Après le fiasco – pour la diplomatie britannique – de l'affaire Skripal, Londres veut-il remplacer une polémique par une autre, et détourner l'attention ? Malgré l'absence de preuve sur l'implication supposée de la Russie dans l'empoisonnement de l'ex-agent double Sergueï Skripal le 4 mars dernier, le Royaume-Uni a repris l'initiative.
Les représentants britanniques de l'Organisation pour l'interdiction des armes chimiques (OIAC) ont déployé ces jours-ci une intense activité pour en changer la mission et les compétences. Londres veut ainsi que l'OIAC puisse désigner nommément l'Etat responsable d'une attaque chimique.
Ce 27 juin, la proposition de résolution a été acceptée à 82 voix contre 24. A l'initiative du Royaume-Uni, l'OIAC s'est réunie du 26 au 28 juin pour étudier la demande. Signe de l'importance de la manœuvre pour la diplomatie britannique, c'est le ministre des Affaires étrangères Boris Johnson qui a pris la tête de la délégation. Mêlant à la fois l'attaque chimique supposée du 7 avril 2018 dans la Ghouta en Syrie, et l'empoisonnement de Sergueï Skripal, Boris Johnson avait déjà présenté le 13 juin dernier le projet britannique de réforme de l'OIAC. «Nous proposons que l'OIAC commence à attribuer la responsabilité des attaques chimiques en Syrie», a-t-il tweeté.

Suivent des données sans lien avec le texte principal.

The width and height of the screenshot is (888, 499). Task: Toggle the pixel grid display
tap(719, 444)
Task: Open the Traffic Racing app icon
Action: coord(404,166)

UK has tabled draft decision aimed at strengthening the ban on chemical weapons. We propose the @OPCW begins attributing responsibility for chemical weapons attacks in Syria. We also want action to support states to address the chemical terrorism threat.
— Boris Johnson (@BorisJohnson) 13 juin 2018
Etant donné que le Royaume-Uni tient le gouvernement de Damas pour responsable, entre autres, de la supposée attaque chimique du 7 avril, l'intention de Londres ne laisse guère de place au doute. Faisant en outre d'une pierre deux coups, Boris Johnson a également présenté à cette occasion la nature chimique de l'incident de la Ghouta comme une évidence. «Avec son expertise technique avérée en matière d'armes chimiques, l'OIAC est le bon organe pour étudier qui est derrière une attaque», a-t-il encore argumenté.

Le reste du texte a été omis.